Tratado das Paixões Invisíveis




- Felicidade, comandante. Só consigo pensar em felicidade.
- Cada vez que me sento na areia branca desta terra e vejo o mar, sinto felicidade. Ainda que encontre refúgio em tantas memórias, sinto este vento, delicado, tocando-me as faces e acariciando meus cabelos claros. Vencido enfim, pelo sentir. Vencido enfim por delicadas vestes rendadas, de moça de praia, de moça de vento, de moça sem tempo, de moça que foi e de moça que passa, de moça que mata e me anseia vida.
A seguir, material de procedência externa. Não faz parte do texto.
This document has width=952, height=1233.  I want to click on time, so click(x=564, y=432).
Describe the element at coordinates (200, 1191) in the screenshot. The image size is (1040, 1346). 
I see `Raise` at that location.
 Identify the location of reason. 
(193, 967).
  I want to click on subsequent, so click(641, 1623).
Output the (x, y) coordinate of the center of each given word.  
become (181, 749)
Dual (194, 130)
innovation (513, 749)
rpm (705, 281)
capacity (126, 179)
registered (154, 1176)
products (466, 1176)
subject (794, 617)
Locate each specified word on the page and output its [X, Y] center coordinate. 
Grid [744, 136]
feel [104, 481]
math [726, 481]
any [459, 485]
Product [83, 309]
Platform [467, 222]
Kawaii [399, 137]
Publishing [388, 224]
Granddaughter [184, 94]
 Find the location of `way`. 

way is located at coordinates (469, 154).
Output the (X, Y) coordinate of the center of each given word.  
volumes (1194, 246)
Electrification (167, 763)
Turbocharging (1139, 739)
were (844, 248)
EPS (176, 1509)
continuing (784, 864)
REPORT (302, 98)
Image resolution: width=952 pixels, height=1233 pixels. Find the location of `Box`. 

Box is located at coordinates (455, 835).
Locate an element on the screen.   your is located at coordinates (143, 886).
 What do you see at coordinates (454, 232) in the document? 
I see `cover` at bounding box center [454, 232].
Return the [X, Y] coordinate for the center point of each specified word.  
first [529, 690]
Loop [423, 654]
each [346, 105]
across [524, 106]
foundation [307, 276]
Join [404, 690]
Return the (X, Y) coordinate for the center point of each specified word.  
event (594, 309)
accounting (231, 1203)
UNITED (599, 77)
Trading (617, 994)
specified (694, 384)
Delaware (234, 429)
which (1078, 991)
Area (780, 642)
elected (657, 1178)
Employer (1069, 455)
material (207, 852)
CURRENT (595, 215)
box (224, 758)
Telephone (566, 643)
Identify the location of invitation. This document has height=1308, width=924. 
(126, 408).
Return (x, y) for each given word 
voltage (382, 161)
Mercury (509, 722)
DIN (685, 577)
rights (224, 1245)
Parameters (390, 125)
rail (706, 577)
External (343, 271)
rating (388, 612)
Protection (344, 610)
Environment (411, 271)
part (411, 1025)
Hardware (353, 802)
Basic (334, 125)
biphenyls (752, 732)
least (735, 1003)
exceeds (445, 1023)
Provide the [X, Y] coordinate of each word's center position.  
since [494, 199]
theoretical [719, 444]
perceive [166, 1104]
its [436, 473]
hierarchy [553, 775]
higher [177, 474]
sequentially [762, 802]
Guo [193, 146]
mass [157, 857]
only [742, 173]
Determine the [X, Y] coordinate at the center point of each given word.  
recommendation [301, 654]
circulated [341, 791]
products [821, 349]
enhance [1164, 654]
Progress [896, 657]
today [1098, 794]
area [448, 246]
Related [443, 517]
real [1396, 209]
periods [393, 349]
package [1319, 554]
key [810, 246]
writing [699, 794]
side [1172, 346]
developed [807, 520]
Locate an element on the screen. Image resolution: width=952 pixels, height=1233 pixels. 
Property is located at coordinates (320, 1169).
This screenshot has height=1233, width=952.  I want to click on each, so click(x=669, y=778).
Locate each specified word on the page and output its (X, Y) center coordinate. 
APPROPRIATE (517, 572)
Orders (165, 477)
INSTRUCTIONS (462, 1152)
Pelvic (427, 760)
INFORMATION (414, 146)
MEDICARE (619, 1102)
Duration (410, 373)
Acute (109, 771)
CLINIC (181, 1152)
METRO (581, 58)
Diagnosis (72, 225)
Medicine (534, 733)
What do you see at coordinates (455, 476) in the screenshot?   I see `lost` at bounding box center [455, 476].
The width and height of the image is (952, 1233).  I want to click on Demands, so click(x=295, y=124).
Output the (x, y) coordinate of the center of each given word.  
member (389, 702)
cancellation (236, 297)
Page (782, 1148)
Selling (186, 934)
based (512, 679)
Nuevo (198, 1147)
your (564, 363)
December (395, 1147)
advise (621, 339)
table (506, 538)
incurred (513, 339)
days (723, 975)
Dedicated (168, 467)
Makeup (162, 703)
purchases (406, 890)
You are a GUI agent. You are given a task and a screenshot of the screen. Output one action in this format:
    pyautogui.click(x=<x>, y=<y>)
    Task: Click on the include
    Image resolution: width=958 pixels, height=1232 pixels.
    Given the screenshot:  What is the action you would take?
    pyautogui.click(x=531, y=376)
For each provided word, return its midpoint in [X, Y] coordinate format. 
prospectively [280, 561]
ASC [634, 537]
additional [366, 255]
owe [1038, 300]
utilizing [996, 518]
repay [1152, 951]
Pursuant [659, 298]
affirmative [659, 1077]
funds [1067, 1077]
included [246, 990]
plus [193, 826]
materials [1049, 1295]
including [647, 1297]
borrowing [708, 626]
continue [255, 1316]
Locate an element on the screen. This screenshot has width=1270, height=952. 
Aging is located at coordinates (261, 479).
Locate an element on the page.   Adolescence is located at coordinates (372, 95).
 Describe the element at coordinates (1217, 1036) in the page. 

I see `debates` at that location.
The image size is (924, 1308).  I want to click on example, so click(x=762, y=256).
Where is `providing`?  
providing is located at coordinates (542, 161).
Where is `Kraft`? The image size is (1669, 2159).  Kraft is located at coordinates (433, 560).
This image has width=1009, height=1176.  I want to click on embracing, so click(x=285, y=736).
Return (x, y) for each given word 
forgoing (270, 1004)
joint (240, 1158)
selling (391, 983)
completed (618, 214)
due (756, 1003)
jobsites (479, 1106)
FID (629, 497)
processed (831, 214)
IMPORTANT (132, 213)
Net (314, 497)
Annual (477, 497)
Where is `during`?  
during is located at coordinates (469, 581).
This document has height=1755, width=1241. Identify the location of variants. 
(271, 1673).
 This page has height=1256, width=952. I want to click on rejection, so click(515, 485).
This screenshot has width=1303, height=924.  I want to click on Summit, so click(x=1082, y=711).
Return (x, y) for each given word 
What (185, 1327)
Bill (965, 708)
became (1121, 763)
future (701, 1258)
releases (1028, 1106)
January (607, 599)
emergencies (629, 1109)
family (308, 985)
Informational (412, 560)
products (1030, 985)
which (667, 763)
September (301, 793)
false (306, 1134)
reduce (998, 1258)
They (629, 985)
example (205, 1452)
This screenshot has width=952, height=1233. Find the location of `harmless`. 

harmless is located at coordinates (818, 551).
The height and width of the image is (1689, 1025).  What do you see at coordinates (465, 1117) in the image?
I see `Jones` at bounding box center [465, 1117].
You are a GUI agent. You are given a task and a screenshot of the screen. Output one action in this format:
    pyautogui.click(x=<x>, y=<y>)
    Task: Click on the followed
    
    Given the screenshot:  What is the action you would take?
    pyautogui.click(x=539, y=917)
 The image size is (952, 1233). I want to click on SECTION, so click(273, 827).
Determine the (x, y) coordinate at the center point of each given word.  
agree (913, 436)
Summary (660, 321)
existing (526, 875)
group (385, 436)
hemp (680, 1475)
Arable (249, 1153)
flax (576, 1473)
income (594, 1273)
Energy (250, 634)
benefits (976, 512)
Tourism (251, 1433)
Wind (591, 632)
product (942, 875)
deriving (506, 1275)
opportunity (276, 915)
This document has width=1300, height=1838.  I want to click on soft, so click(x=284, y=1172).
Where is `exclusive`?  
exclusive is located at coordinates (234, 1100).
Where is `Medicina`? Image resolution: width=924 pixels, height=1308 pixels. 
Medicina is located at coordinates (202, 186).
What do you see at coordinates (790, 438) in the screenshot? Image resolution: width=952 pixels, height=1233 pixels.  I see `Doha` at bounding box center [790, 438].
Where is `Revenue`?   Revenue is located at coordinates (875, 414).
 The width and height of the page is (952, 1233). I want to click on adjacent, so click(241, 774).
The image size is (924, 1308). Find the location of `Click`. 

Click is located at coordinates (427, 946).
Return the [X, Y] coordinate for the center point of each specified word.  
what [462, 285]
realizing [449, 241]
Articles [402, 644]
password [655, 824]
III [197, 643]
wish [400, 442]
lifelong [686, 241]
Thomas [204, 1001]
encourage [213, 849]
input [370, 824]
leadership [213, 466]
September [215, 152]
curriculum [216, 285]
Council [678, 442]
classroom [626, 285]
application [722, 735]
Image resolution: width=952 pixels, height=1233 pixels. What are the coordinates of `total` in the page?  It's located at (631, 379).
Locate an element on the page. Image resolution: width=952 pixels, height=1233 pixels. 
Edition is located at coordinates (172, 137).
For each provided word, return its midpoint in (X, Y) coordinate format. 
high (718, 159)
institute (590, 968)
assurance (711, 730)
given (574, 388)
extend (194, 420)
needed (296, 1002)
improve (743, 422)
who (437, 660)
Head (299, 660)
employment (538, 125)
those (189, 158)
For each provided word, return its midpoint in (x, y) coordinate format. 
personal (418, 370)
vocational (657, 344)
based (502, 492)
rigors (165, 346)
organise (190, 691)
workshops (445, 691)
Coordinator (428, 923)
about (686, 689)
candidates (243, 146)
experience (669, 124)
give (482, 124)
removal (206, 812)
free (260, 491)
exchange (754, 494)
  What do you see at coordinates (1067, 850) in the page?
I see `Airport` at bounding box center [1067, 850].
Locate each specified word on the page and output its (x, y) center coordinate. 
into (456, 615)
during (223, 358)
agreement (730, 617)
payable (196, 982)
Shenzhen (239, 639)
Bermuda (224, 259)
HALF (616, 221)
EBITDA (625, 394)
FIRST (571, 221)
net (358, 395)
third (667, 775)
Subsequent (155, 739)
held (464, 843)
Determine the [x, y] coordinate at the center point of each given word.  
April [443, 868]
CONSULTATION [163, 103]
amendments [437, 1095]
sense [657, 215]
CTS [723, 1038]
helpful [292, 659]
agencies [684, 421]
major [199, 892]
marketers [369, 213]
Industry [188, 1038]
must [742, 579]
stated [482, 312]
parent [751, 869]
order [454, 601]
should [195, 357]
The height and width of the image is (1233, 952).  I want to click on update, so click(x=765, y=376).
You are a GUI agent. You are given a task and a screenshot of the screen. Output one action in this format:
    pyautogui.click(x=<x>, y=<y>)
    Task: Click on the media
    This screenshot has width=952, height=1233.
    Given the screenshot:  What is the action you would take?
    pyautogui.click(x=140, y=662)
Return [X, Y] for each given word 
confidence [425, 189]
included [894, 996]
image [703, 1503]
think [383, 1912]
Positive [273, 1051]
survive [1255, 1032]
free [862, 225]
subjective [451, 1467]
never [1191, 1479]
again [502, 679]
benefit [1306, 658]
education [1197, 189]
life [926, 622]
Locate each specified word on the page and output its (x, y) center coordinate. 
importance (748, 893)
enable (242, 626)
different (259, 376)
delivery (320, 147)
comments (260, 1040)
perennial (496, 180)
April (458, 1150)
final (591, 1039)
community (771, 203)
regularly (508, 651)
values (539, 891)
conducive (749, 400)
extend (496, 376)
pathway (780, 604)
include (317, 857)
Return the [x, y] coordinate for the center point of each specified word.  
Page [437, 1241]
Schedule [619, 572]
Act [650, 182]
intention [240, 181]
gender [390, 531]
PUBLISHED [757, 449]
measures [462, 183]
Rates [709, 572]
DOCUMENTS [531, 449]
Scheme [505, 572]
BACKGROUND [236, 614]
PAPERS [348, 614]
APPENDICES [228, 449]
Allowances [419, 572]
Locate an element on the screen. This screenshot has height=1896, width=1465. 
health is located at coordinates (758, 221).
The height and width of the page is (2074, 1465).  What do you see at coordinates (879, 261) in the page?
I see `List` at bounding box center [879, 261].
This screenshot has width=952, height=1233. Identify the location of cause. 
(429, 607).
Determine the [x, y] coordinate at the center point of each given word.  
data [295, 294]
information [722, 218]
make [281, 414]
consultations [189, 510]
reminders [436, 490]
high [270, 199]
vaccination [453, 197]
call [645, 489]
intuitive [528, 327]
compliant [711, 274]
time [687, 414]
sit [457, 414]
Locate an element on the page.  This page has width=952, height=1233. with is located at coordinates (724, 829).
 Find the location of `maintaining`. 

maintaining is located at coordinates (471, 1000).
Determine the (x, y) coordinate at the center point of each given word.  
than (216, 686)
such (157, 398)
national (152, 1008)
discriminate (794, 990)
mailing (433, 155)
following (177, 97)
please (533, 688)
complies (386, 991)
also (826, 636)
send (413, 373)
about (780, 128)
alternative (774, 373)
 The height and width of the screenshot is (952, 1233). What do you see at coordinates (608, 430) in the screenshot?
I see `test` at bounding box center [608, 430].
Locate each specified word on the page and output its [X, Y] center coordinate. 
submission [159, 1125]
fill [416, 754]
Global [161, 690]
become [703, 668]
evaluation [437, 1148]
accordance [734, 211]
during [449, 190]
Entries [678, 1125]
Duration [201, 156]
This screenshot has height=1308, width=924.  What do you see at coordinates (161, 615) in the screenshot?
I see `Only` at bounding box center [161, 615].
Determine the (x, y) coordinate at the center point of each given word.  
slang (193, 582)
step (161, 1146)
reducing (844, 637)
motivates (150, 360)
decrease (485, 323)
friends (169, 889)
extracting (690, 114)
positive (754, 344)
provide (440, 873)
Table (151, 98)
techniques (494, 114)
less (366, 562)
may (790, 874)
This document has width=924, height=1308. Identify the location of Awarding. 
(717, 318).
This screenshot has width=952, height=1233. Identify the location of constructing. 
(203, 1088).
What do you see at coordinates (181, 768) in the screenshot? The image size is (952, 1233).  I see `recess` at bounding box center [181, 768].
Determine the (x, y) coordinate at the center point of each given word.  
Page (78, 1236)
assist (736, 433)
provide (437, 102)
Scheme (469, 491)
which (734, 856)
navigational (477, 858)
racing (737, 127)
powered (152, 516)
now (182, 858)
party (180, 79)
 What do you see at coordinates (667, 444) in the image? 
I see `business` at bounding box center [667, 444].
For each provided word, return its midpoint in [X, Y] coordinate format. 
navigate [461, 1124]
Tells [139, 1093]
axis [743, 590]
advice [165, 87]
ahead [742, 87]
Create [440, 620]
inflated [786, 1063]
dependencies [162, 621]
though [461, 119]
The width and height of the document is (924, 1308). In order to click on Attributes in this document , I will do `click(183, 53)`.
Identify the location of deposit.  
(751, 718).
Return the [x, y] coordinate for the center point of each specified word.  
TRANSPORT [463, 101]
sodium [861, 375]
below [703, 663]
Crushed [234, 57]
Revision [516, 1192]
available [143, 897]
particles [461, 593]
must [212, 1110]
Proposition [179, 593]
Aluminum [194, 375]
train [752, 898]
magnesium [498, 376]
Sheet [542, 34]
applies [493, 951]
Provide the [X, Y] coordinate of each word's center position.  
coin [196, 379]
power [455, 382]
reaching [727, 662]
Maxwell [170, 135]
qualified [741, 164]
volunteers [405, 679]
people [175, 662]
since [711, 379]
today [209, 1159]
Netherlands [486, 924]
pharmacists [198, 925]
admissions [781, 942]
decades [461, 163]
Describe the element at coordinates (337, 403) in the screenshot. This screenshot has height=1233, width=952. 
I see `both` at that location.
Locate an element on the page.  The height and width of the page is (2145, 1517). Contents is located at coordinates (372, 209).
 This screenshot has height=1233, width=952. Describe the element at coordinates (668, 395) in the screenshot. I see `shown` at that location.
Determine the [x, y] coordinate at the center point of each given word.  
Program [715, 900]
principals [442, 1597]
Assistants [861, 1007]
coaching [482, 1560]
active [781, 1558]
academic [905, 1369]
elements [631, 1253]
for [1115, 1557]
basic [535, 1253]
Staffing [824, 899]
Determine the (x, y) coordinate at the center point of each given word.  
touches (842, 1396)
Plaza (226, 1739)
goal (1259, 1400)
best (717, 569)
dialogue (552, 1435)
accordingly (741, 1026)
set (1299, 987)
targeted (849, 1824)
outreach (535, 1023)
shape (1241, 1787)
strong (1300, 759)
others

Essa força mágica que me dispara em corrida larga, com pés descalços e cabeça erguida.
- Já foi tempo, comandante. É aqui, aqui e aqui. Hoje estamos. Eu estou, as ondas estão, você está. E o dia amanhecendo, a noite caindo, a lua chegando, seu véu nos cobrindo, a gente ficando.
- Sei que você se vai, comandante. E eu ficarei aqui, neste tempo presente, agarrado ao tempo como se ajoelhasse em prece pedindo suas bênçãos, abundância de luz, crédulo e devoto de algumas bobagens engraçadas.
- Desdenharei dos deuses, comandante. Perderei o medo nadando solto em mar revolto, sentindo a água abraçando-me e recolhendo-me para outros lugares lindos, para estarmos novamente aqui, aqui e aqui.
- Não se preocupe, comandante. Nossos corpos ausentes estarão aqui, aqui e aqui. Onde quer que admiremos o nosso estar. Derrubaremos castelos de areia e abriremos buracos imensos de luz, fazendo chover o sal das nossas ondas, transformando as águas e o oceano nesta imensidão azul que se confunde com o céu e nos torna humanos, pequenos humanos. Humanos mergulhados em oceanos encantados de moças de vento, que com suas asas imensas, tocam nossas sombras e nos abrem a imensidão.